What is Conduct Disorder?

Behaviour problems that are persistent, violate the rights of others, go against societal norms, and disrupt family life, indicate a conduct disorder and merit psychiatric assessment. Conduct disorder is amongst the commonest childhood disorders seen in our clinic. Every one of us knows or has heard of a child with conduct disorders . Conduct disorder is characterised by the following behaviour problems .
Aggression
This child (maybe a 2 year old preschool cherub) picks fights, bullies, or physically hurts younger siblings at home. He is frequently taken to the principal's office for fighting in school. When this child enters the park the other children get ready to leave. He has often used a weapon (stick, cricket bat, stone or brick) to deliberately assault a person or hurt an animal.
Destruction of property
These children are wilfully destructive. They are the ones who scratch the paint off your new car, slash the seats of parked 2 wheelers, deface the lift, cut up a mothers dress, and tear the library book. More seriously they set fire to clothes and in extreme cases to vehicles.
Lying and deceit
These are children who steal from parents, grandparents, and classmates. They forge their parent's signature on school reports, cheques, and credit cards.They lie,  cheat and pilfer from shops.
Violation of rules
They stay out until late at night against home rules and curfews. They 'bunk' school to hang out with other antisocial friends, and run away from home overnight.

What happens to children with conduct disorder behaviours ?

Most parents feel a child will outgrow behaviour problems and conduct disorders .  However studies show this is not so.
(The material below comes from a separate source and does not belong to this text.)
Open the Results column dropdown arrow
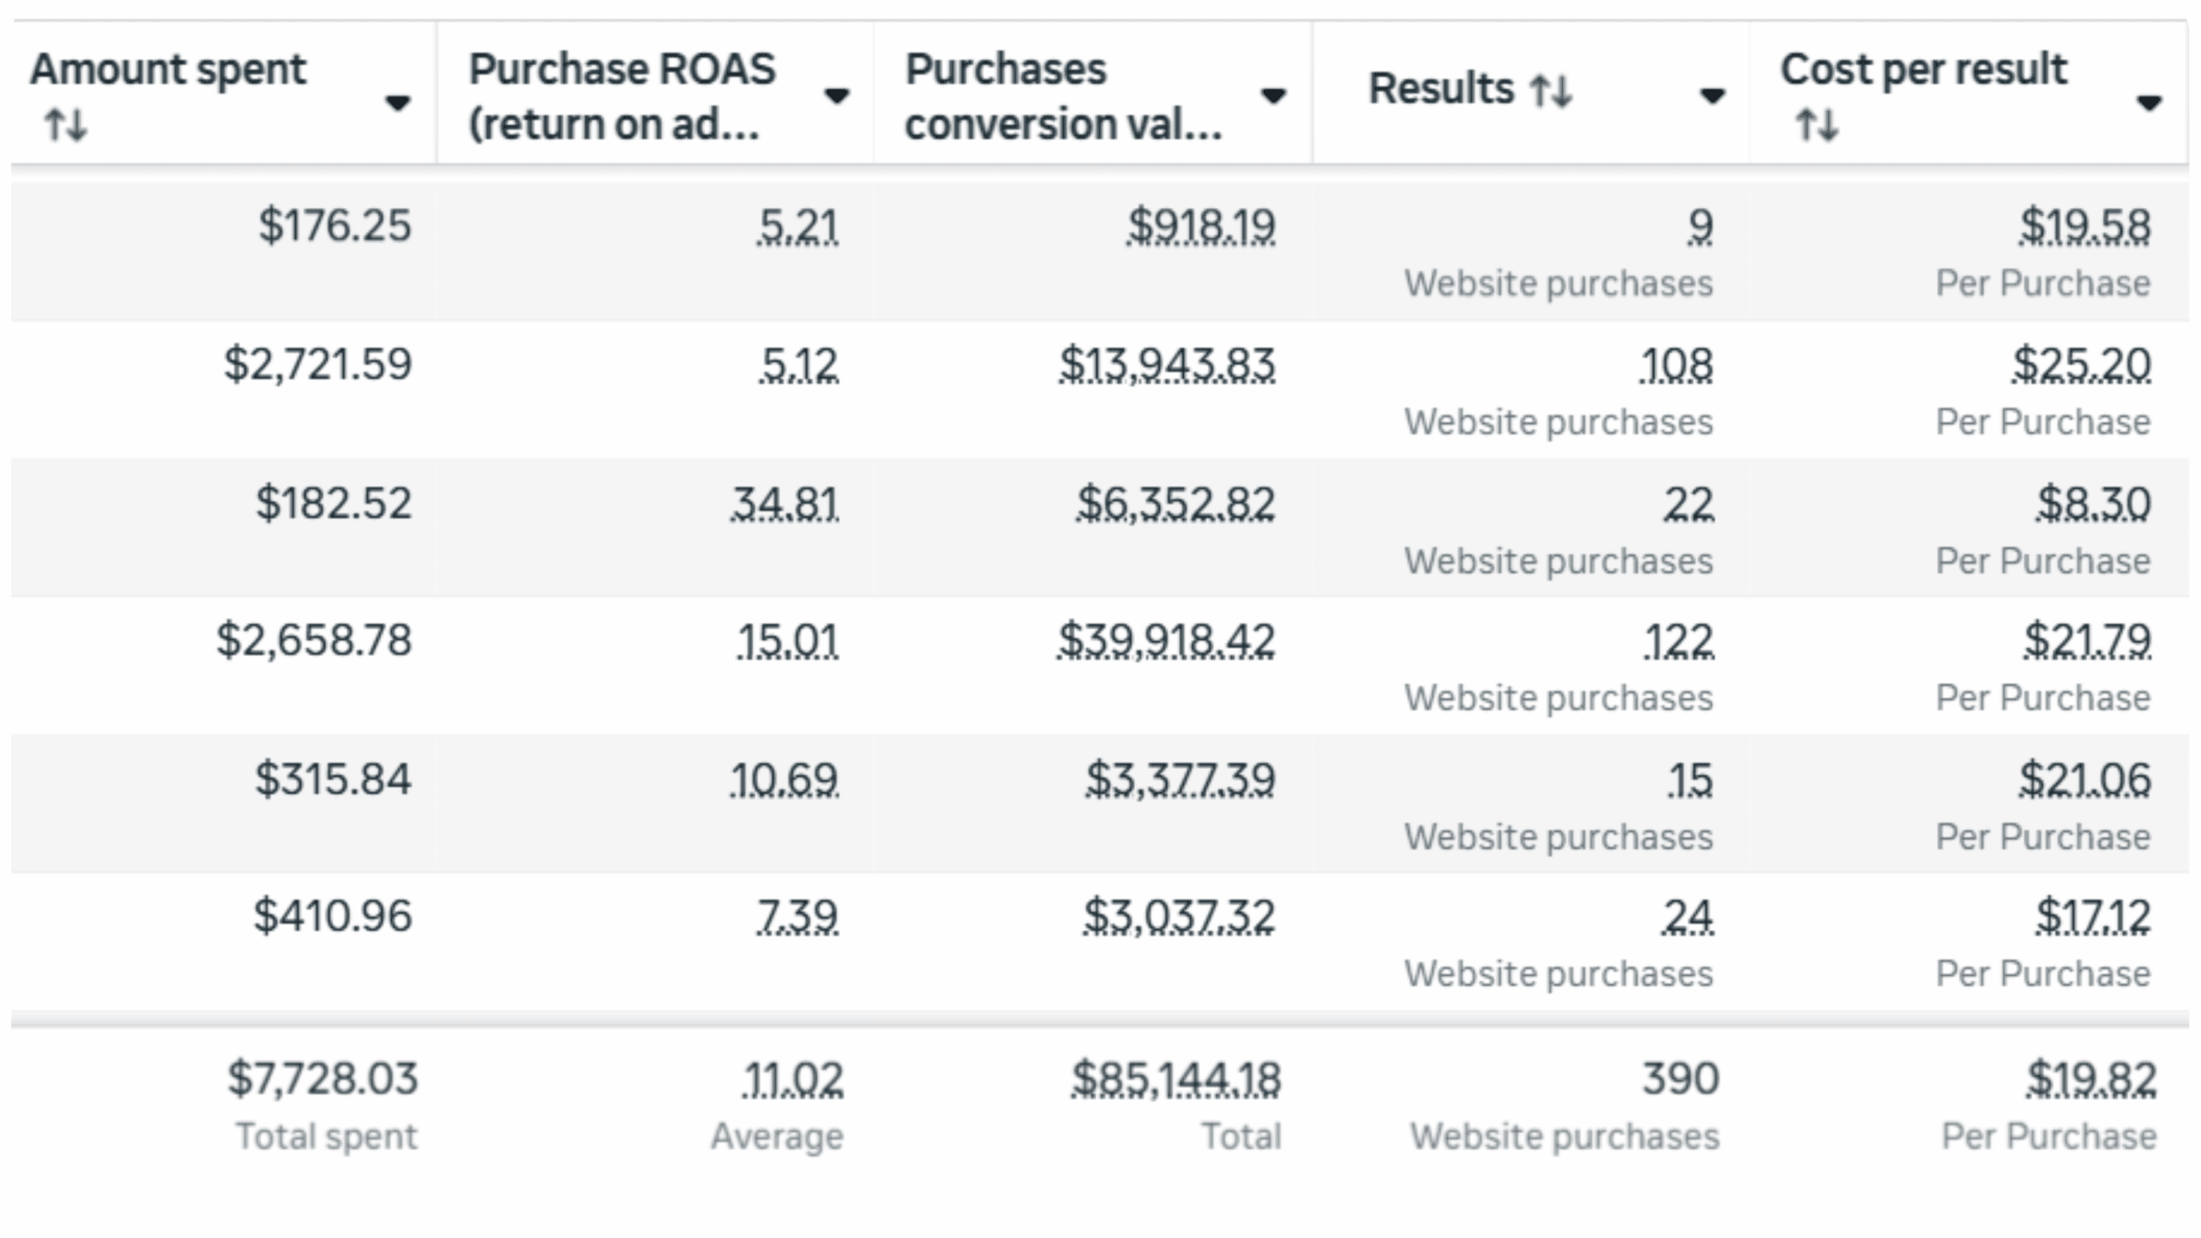This screenshot has width=2201, height=1238. pos(1712,95)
If not addressed and treated, children with conduct disorders are suspended from school, and have brushes with the law. Half of these children also have ADHD (Attention Deficit Hyperactivity Disorder) which further impacts their schooling. Broken relationships and marriages, and substance abuse including alcohol and cannabis abuse are common. As adults children with behaviour problems develop antisocial personalities and lead a criminal lifestyle. In the extreme a child with conduct disorder will murder his grandmother or a hapless neighbour's toddler.

Monday, April 30, 2012

Aggression in children - need for parental intervention

aggression-prevalence
Aggression is uncommon in school children and should be addressed

A Pune teenager was kidnapped and murdered by his school friends a few weeks ago. The victim was deliberately selected and his parents were manipulated for a ransom. Violence, theft and destructiveness are end stage behaviours of conduct problems in children and adolescents.


Trajectories of aggression in children

The commonest path of violence in children is 'adolescence-limited'. The antisocial behaviours usually occur when the adolescents are 'hanging out' in a group.  This type of aggression reflects an anti-authoritarianism. Anti-authoritarianism results from frustration over being denied the benefits of full adult independence despite reaching physical maturity. Adolescent limited aggression is less violent, relies on peer encouragement, and generally diminishes by adulthood  These adolescents are usually able to integrate into society as young adults.
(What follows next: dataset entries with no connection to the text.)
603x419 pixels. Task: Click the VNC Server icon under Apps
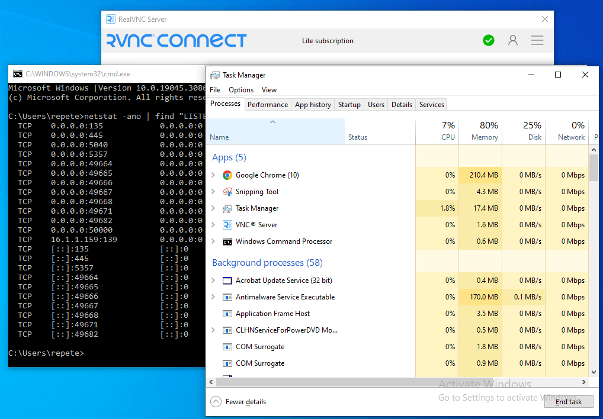pyautogui.click(x=227, y=224)
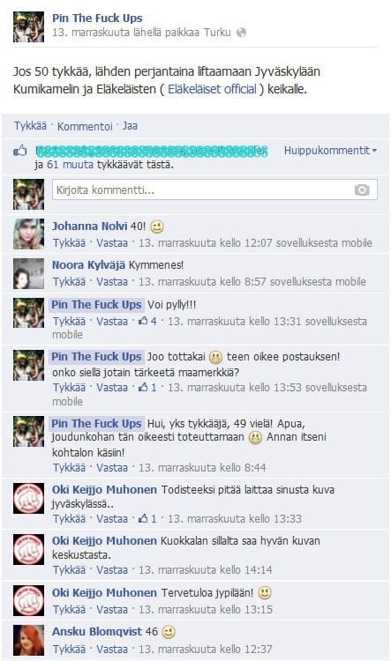Click the like count icon on the Joo tottakai comment
Screen dimensions: 391x661
tap(143, 388)
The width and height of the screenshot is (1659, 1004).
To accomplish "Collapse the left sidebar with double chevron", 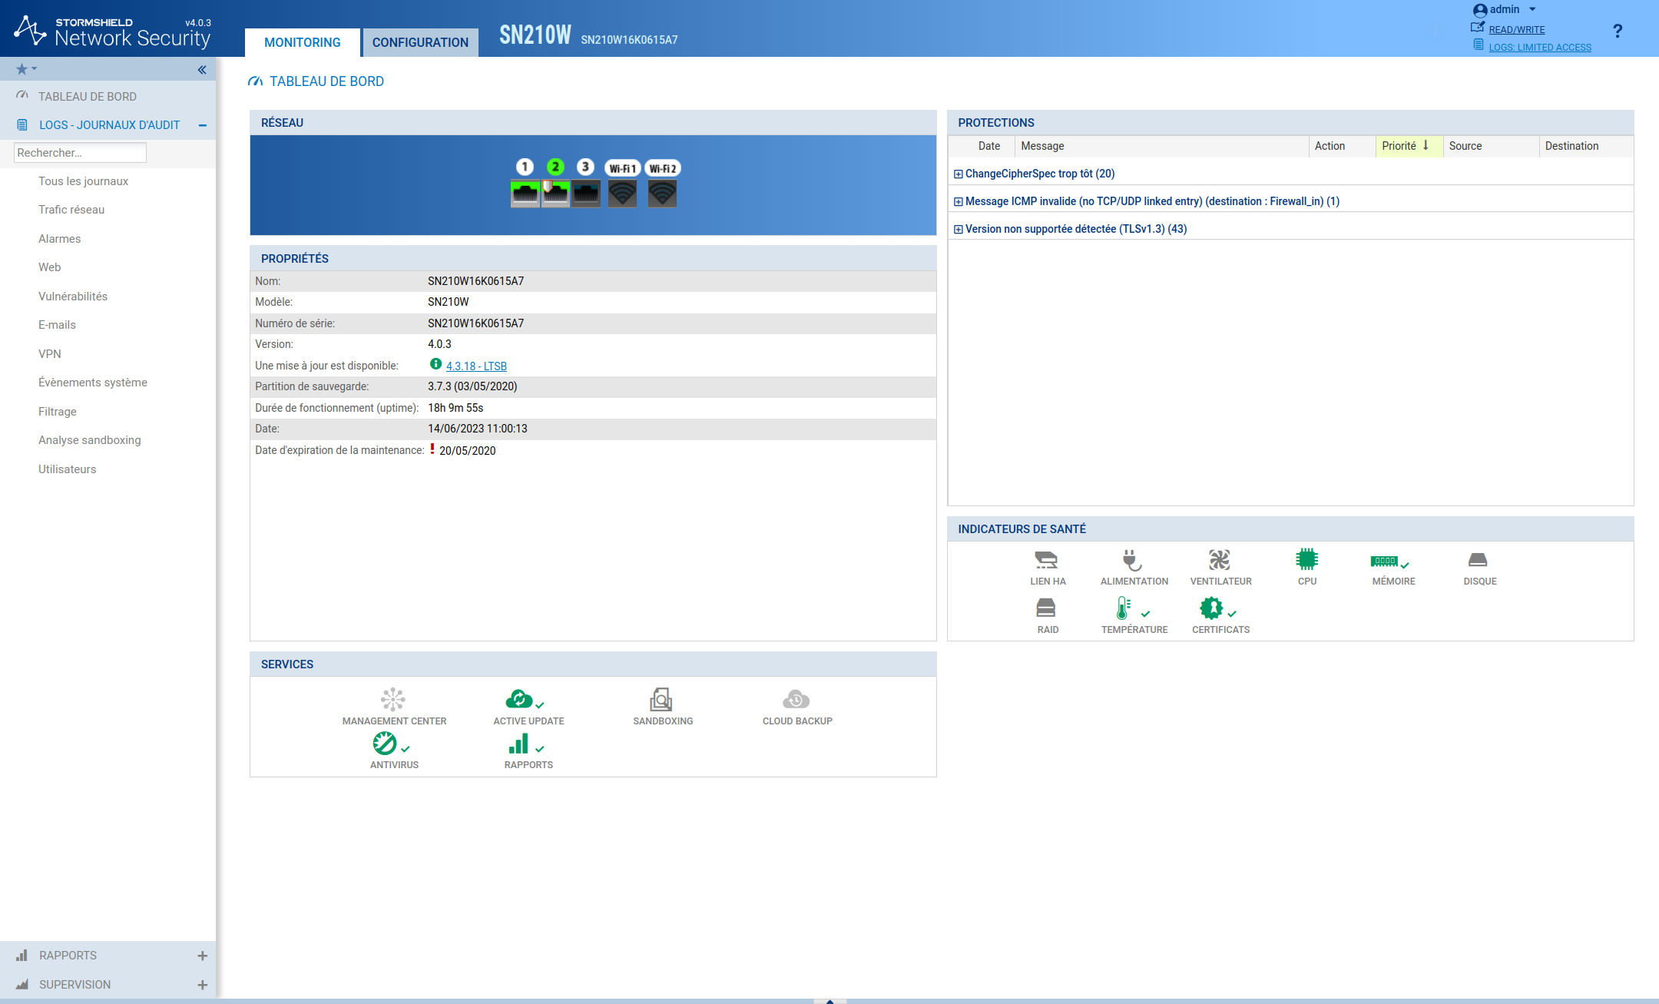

A less common path of violence is 'life-course-persistent'. In this group of antisocial children, problem behaviors unfold in a sequence at home and school
  1. Early noncompliance - with excessive arguing and disobedience
  2. Poor rule adherence - staying out late, playing in prohibited locations
  3. Low frustration tolerance - temper tantrums, abusiveness, aggression
Aggression is common among preschoolers. The prevalence rate of aggression in children reduces dramatically once they enter school. Children whose fighting does not  reduce in the early school years are at high risk for persistent violent behavior. This important subgroup of proactively aggressive youth is profoundly indifferent to the consequences that their misbehavior has upon others. They rarely display genuine remorse. Their personality of 'callous-unemotional traits' is characterised by a lack of empathy, self-centeredness, and shallowness. As youths they are responsible for a large number of violent offenses. Their aggressive behavior is often persistent as features of psychopathic or sociopathic personality.
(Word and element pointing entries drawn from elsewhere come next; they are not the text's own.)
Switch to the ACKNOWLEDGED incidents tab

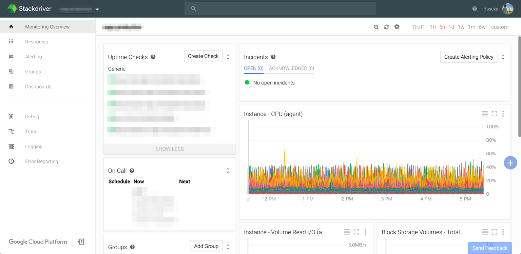click(291, 68)
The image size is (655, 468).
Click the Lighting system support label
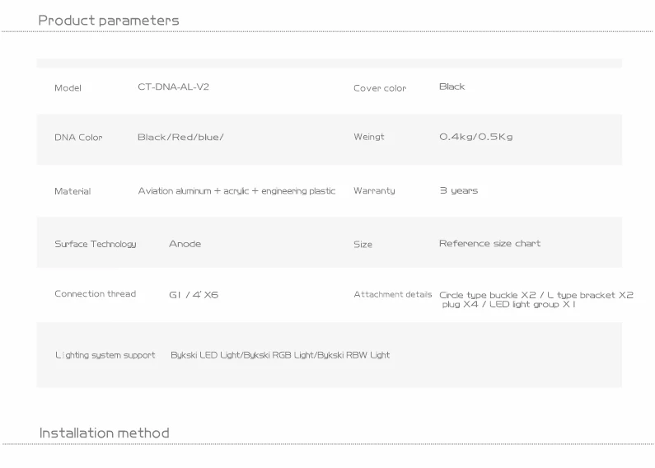105,355
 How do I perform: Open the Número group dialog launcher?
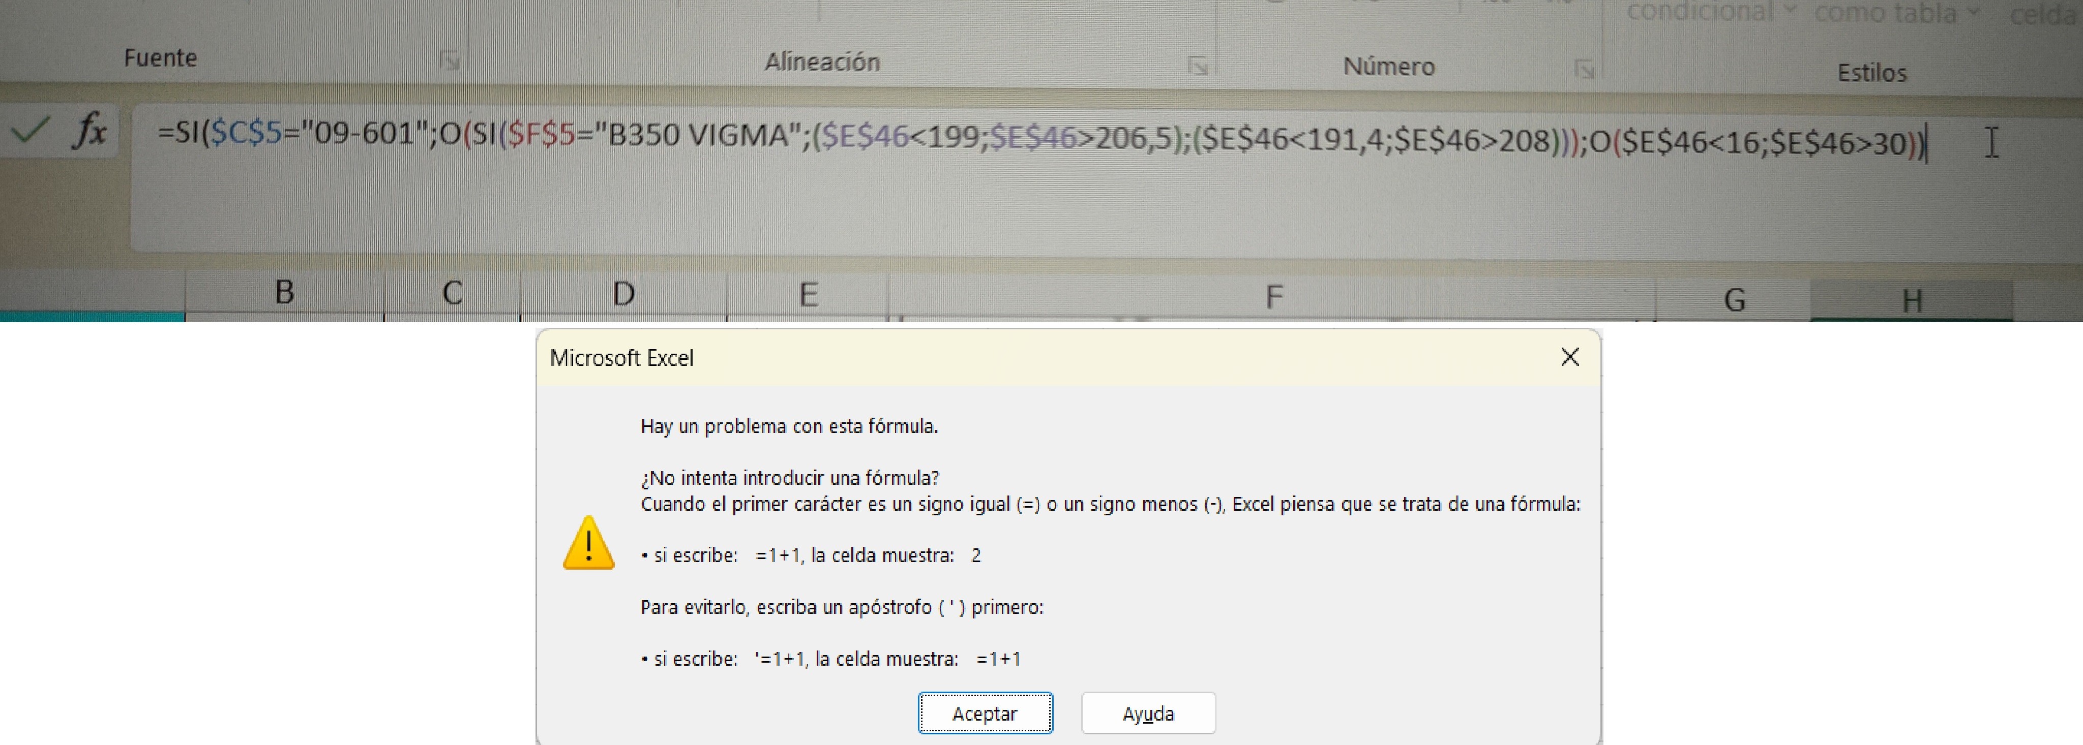(x=1584, y=69)
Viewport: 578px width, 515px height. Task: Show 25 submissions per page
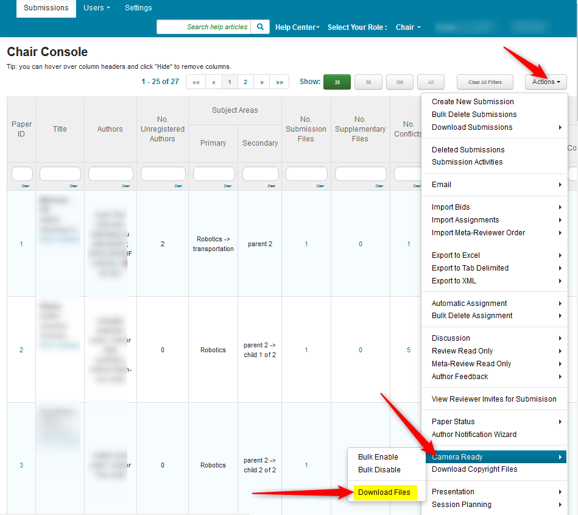click(x=337, y=82)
Parenting can prevent violence

  1. Make aggression irrelevant by modifying the setting
  2. Aggression is significantly affected by the parent-child relationship. Children with conduct problems tend to have acrimonious and negative interactions with their parents. The parent is perceived as just an agent of coercion. It is important to change this environment. Positive interactions between the parent and child serves to reinforce the perception of the parent as a source of positive attention, affection, support and encouragement. This makes the child responsive to parents' authority and to the rewards and punsihment that  the parent dispenses.
  3. Make aggression ineffective by modifying its consequences
  4. The reactions of others to the aggressive behavior sustains and reinforces it. They may give in to what the child wants, give up trying to get compliance, or even bar the child from school -  which may be exactly what the child wants. To render the aggression ineffective parents/ teachers have to respond by ignoring milder misbehaviour and handing out consequences. These include time outs, loss of privileges (TV, cell phone, Facebook) that the child will want to avoid, and limit setting (curfew times, restricting location).
    Parents need to establish  their authority and implement some of these measures in aggressive children. This teaches children that aggression is an ineffective means of fulfilling a particular wish. These lessons are better learned early under caring parents rather than later in a centre for juvenile delinquents.
References
Brennan LM. Toddler-age externalizing behaviors and school-age academic achievement: independent associations and the impact of parental involvement University of Pittsburgh. Thesis presented 27-Aug-2010.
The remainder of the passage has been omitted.